Supporters of outgoing prime minister Boris Johnson have criticised the Commons Privileges Committee investigation into his conduct around Partygate, with one minister calling the probe “rigged” and a “witch hunt”.
The investigation was first launched in April, after news of lockdown gatherings in Downing Street and Whitehall had become public knowledge.
The investigation is seeking to ascertain whether Johnson deliberately misled the Commons when he repeatedly insisted that all Covid rules had been observed within Downing Street, when grilled on the matter by MPs.
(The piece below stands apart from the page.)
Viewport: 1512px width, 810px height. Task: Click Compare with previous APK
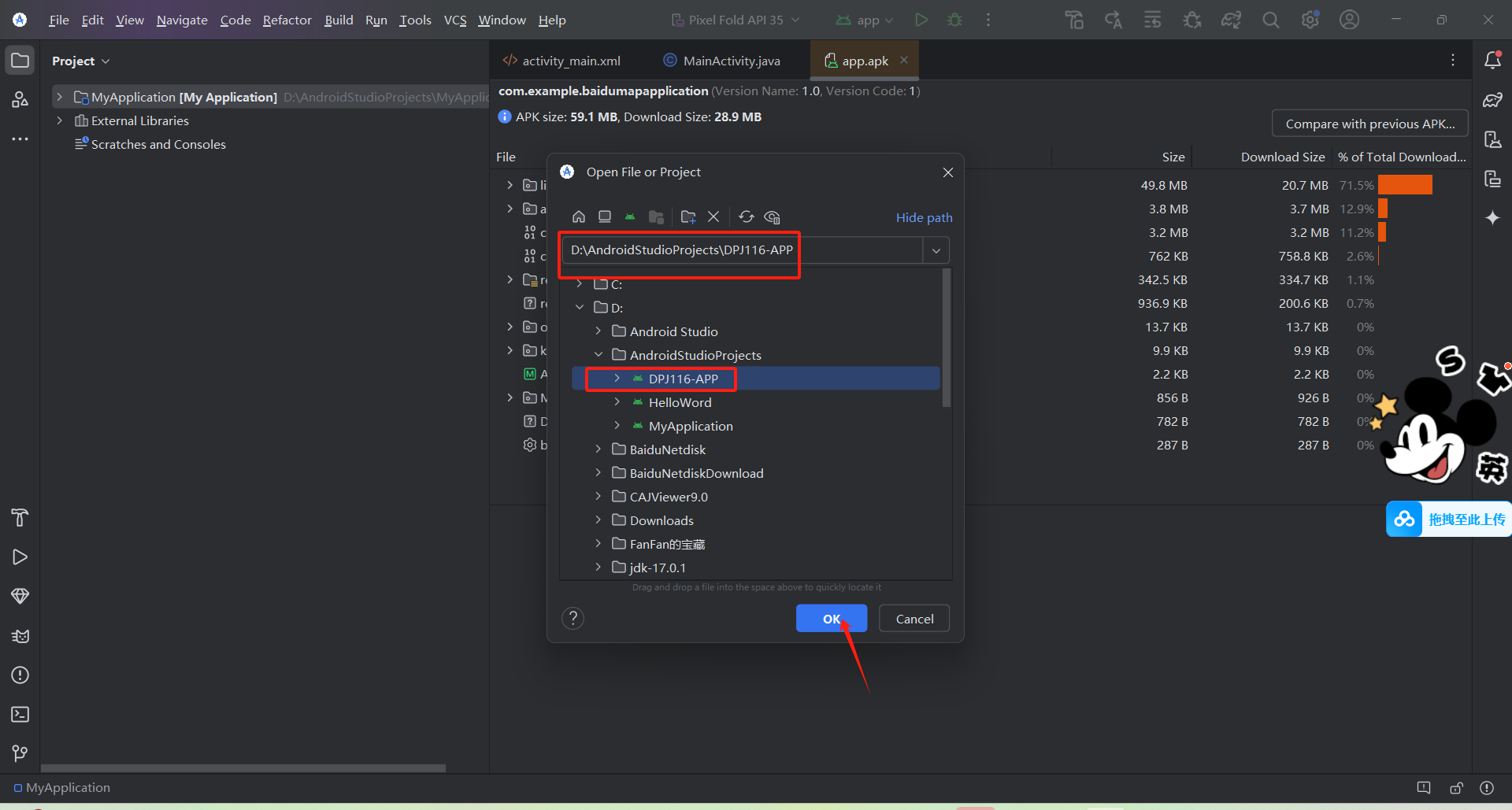(1369, 124)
Johnson has been accused of misleading Parliament multiple times by opposition MPs after the Metropolitan Police’s investigation later deemed that rules had not been followed and issued fines to 83 people, including the PM himself.
Since then, Johnson has conceded that his original statements to the Commons were inaccurate but maintained his innocence by claiming that he believed them to be true at the time. He vehemently denies deliberately misleading his colleagues and has promised to co-operate with the Committee’s investigation in full.
However, the Committee recently judged that it would not need to prove that Johnson had deliberately misled Parliament to find him guilty of breaking parliamentary rules and issue a sanction to him. The Committee announced that it could still deem Johnson guilty of “contempt of Parliament”, even without evidence of intentional misleading.
This revelation has sparked backlash from Johnson allies.
A sanction handed to the departing prime minister could prove as severe as a parliamentary suspension. Should Johnson be suspended from the Commons for more than 10 days as an outcome of the probe, it could lead to him having to contest a by-election in his Uxbridge & South Ruislip constituency to retain his status as an MP.
Culture secretary Nadine Dorries called the Committee proceedings “Machiavellian” and the “means to a by-election”.
The Privileges Committee is cross-party but does have a Tory majority, and Dorries has urged those Conservatives to “have no part” in the probe into their departing leader.
Dorries added: “If this witch hunt continues, it will be the most egregious abuse of power witnessed in Westminster.”
Conservative backbencher Michael Fabricant accused the Privileges Committee of conspiring to “get rid” of Johnson by “changing the rules", while peer Lord Goldsmith called the inquiry “rigged” and an “obscene abuse of power”.
One Conservative on the Committee, Sir Bernard Jenkin, has accused Dorries of attempting to “discredit” its work and talked up its “duty” to carry out the investigation.
Since the criticisms of the inquiry, the Conservative chief whip Chris Heaton-Harris has instructed Tory MPs not to comment any further on the investigation, to avoid comments being “misinterpreted” by the party’s opponents and used maliciously.
He wrote to Conservative MPs: “May I urge caution against any further comments in the media about the Privileges Committee and especially its clerk and members.
“Invariably these comments will be misinterpreted by those who do not wish to help us.”